**ENTRIES PROVIDED**
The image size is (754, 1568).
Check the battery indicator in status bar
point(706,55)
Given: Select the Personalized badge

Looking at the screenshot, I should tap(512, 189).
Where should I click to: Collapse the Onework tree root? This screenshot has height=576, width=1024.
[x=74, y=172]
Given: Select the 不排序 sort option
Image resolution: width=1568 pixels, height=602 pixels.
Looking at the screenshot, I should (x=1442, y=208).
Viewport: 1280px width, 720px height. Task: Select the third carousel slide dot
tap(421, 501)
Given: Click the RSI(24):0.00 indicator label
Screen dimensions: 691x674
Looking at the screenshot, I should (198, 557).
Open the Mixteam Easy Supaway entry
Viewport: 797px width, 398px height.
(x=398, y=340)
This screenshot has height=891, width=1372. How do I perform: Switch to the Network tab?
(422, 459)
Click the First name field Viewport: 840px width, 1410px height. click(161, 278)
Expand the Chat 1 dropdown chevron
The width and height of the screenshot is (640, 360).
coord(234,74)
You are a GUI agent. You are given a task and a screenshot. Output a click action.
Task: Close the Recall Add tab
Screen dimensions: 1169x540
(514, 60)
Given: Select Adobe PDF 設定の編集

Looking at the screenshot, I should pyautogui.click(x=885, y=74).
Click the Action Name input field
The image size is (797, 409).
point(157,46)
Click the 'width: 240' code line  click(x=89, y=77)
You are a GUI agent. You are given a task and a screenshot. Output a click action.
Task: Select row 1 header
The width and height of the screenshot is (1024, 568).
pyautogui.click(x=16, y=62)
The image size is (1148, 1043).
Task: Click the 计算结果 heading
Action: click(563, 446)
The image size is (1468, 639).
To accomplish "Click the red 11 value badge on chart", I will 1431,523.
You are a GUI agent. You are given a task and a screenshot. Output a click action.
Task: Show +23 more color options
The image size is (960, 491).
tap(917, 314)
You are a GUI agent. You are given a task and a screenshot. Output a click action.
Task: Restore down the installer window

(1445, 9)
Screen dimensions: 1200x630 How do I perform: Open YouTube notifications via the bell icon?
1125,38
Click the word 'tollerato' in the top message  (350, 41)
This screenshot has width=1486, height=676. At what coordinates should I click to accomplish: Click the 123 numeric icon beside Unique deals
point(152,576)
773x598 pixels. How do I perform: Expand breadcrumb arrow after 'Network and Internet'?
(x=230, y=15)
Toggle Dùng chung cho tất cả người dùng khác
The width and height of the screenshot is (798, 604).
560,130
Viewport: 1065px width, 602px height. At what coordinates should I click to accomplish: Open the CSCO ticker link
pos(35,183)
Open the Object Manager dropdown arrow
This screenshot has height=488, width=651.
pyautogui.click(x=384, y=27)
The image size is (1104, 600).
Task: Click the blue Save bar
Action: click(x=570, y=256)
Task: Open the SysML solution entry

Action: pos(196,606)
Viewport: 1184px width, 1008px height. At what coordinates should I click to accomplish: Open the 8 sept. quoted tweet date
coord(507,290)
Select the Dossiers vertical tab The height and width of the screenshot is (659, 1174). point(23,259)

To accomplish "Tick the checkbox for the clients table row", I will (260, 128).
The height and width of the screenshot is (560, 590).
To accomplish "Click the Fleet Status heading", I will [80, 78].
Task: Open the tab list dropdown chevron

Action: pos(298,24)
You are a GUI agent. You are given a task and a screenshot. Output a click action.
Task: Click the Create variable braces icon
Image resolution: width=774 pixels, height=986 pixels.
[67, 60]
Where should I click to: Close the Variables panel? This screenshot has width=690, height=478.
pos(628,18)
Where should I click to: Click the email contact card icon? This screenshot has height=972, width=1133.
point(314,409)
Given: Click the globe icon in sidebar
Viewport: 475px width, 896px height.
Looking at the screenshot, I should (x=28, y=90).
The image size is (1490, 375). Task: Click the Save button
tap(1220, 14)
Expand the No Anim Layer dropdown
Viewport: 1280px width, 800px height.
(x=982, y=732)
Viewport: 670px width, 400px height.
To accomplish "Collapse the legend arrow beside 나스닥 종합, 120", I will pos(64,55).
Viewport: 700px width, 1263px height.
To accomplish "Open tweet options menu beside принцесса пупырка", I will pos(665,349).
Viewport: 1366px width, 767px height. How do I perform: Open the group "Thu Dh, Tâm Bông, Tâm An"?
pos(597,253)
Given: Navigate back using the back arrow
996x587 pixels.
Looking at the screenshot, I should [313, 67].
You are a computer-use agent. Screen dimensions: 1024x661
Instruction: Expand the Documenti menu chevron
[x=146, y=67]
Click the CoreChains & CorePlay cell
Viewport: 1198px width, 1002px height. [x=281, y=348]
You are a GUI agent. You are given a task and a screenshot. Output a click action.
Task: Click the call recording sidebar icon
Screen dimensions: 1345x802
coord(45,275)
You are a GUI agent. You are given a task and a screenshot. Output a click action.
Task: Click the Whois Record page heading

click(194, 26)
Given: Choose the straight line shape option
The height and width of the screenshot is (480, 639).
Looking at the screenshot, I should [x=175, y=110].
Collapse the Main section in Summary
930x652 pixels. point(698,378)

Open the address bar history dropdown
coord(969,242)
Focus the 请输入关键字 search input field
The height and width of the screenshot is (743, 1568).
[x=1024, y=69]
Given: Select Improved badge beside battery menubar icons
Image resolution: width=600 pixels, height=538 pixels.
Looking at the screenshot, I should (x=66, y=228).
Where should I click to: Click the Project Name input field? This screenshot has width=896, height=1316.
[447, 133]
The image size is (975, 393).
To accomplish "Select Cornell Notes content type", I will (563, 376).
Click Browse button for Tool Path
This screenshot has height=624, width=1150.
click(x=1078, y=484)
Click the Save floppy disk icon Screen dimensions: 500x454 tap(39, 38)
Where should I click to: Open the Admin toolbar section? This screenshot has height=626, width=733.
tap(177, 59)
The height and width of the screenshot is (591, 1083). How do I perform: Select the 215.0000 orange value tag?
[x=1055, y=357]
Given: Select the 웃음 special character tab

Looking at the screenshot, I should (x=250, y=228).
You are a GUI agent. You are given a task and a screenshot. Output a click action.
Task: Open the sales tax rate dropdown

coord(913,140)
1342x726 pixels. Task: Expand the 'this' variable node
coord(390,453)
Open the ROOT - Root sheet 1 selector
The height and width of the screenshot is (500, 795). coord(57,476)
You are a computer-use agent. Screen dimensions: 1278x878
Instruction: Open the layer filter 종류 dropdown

**EXERCISE BRIEF**
Which of the lines above include the string "sidebar"? Pick them out and copy them.

**EXPECTED ANSWER**
Given: Click the globe icon in sidebar
Task: Click the call recording sidebar icon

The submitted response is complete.